Перед лейтенантом Дж. К. Хавенером из 9-й военно-воздушной армии поставили задачу поразить огневые позиции противника на Барфлёр возле Сен-Мартен-де-Варревиля. На самолет погрузили 20 110-килограммовых бомб. «Задание заключалось не в том, чтобы уничтожить огневые точки, — говорит лейтенант. — Мы должны были оглушить немецких артиллеристов и пехоту, заставить их зарыться в землю и одновременно набить воронок, которые затем могли использовать наши войска, высаживаясь на берег, получивший кодовое название «Юта».

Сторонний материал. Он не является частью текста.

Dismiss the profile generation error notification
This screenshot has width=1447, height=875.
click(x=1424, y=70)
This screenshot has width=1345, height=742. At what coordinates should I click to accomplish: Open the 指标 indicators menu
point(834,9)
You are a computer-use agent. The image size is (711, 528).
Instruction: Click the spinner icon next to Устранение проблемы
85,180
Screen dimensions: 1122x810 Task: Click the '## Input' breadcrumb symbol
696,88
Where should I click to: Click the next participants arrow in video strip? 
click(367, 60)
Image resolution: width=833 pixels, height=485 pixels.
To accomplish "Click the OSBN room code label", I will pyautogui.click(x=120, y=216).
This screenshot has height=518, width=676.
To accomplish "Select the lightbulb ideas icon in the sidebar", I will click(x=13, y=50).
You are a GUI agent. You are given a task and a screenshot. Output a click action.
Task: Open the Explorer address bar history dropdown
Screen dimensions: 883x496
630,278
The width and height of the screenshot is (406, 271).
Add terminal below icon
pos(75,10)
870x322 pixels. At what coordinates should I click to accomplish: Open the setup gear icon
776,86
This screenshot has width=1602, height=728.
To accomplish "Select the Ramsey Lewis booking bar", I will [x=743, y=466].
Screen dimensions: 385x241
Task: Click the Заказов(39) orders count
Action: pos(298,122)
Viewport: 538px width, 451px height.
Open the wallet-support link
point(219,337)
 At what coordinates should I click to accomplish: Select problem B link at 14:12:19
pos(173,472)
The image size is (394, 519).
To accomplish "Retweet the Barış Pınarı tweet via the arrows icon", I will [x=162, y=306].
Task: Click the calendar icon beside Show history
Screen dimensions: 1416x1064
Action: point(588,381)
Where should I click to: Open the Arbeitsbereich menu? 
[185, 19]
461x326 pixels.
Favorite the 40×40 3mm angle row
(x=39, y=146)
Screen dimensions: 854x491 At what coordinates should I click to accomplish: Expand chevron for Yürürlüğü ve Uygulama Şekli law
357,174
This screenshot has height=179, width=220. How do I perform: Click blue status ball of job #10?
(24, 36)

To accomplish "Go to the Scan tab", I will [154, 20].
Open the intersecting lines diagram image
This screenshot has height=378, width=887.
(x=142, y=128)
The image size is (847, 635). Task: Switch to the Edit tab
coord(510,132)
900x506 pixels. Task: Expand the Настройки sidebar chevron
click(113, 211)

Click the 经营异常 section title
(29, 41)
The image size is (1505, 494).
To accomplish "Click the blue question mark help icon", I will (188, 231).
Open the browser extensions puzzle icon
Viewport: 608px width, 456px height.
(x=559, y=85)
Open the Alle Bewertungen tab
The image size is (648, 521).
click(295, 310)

«Б-17» должны были лететь на высоте 6000 м, на 3000 м ниже, чем обычно, и нести на одну треть больше бомбового груза. Цели — береговые батареи, «Омаха», британские участки высадки десанта. Каждая «крепость» брала 16 225-килограммовых бомб.

Получив инструкции и позавтракав, летные экипажи по всей Англии отправились на аэродромы к своим бомбардировщикам. Выстреливая выхлопные газы и огонь, взревели тысячи моторов. Воздушная армада готовилась подняться в воздух.

Лейтенант Джеймс Делонг пилотировал «Б-26», входивший в 387-ю бомбардировочную группу. Формирование состояло из 36 машин, по 18 в одном крыле и по 6 в каждом звене. Делонг вспоминает: «Самолеты с трудом выруливали на взлетную полосу, отрывались от земли тоже тяжело. Один поднялся в воздух не с той полосы, другой газанул, когда идущая впереди машина находилась только на середине полосы. Шел дождь, и вокруг была темень. Вдруг взлетавший передо мной «Б-26» превратился в огненный шар. Мне стало не по себе: неужели и я не смогу подняться?!» [248]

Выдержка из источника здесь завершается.